PROBLEM DESCRIPTION: Render the material as a JSON list of strings, one per line with blank lines left out, starting at the line that contains "You are a GUI" and running through the end of the material. Leave the pictures out of your answer.

DATA SHOWN:
▬▬▬▬▬▬▬▬▬▬

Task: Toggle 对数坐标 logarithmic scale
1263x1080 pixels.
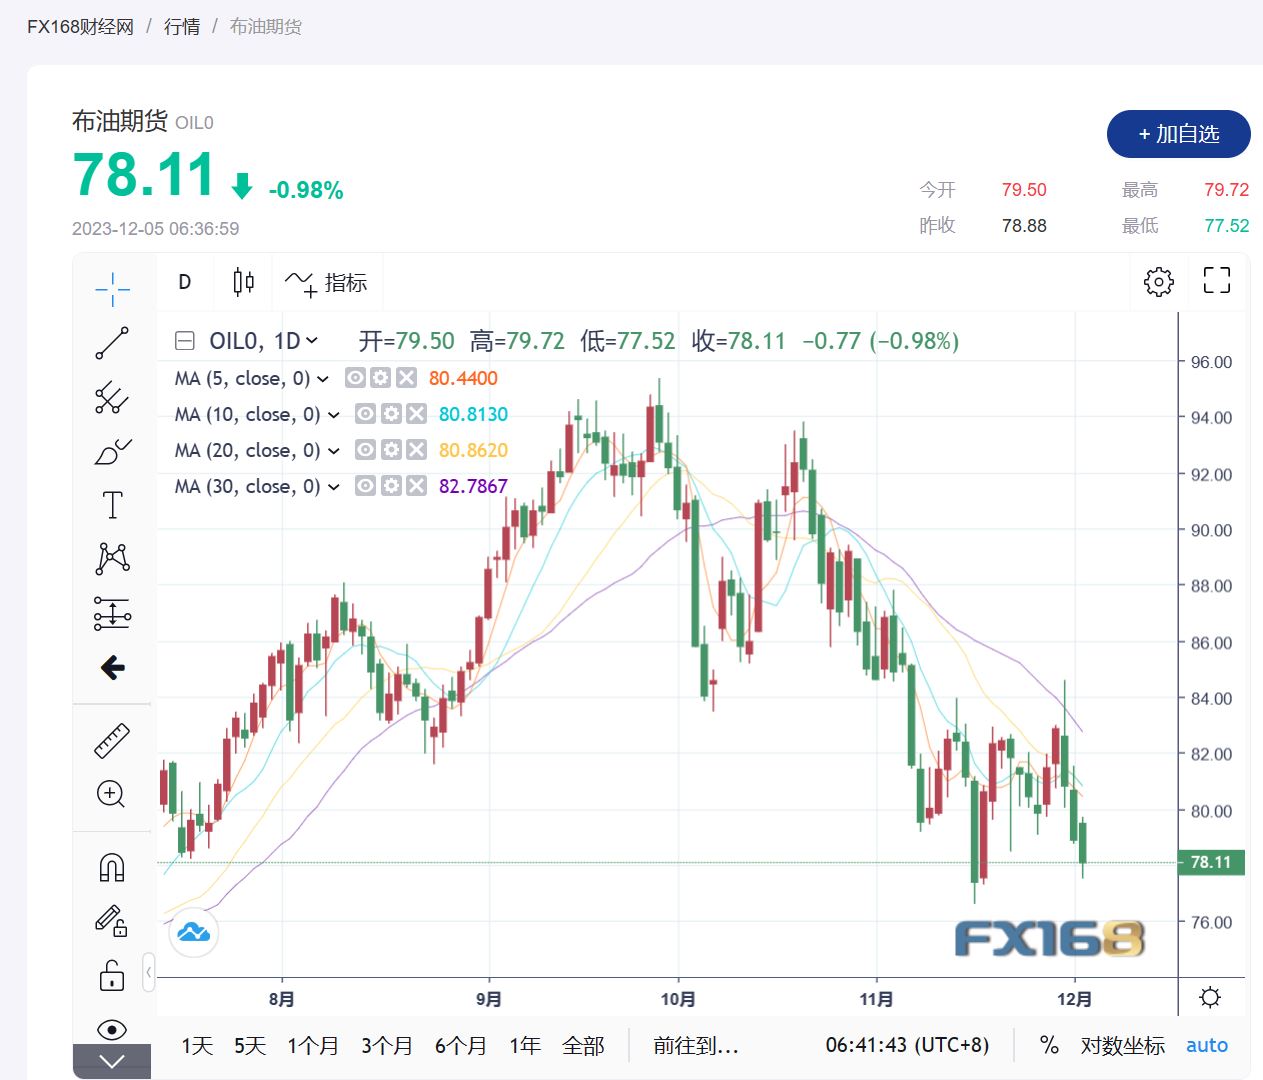Action: (1122, 1046)
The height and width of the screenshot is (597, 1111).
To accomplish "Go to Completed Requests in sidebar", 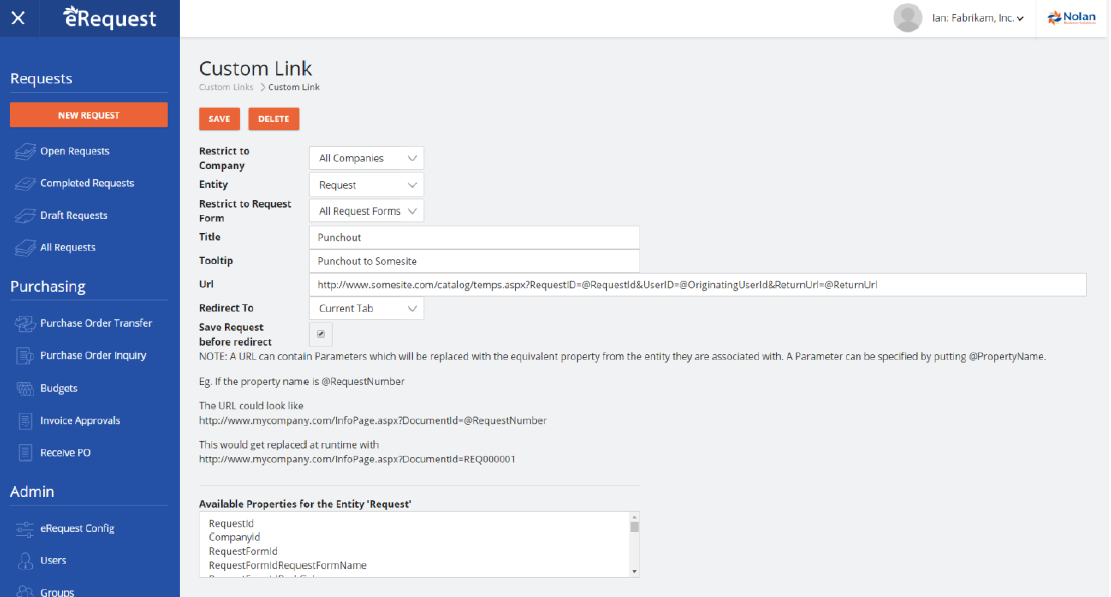I will point(87,184).
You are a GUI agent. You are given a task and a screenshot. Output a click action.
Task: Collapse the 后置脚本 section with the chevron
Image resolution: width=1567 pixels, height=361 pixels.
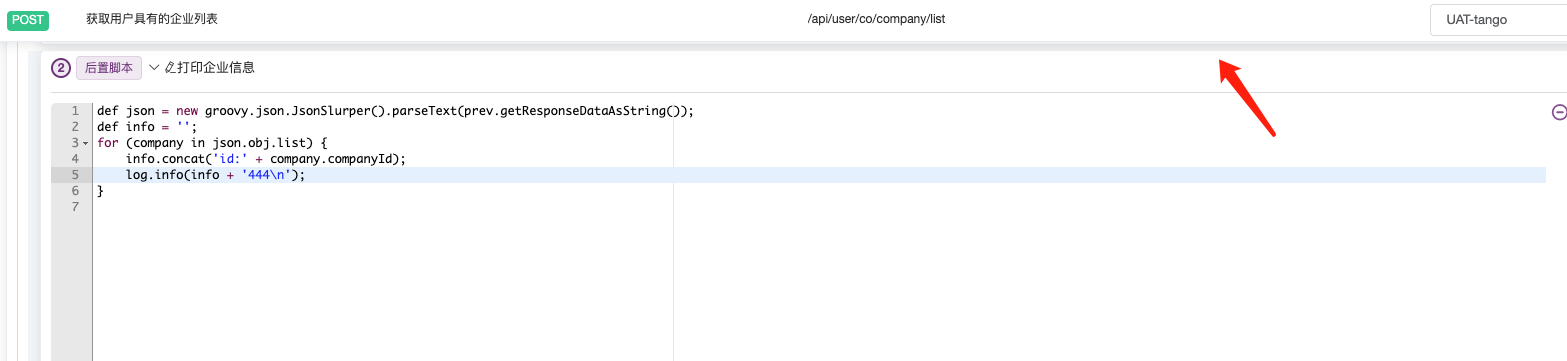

▬▬▬▬▬▬▬▬▬▬

REPLY:
[
  "You are a GUI agent. You are given a task and a screenshot. Output a click action.",
  "Task: Collapse the 后置脚本 section with the chevron",
  "Image resolution: width=1567 pixels, height=361 pixels."
]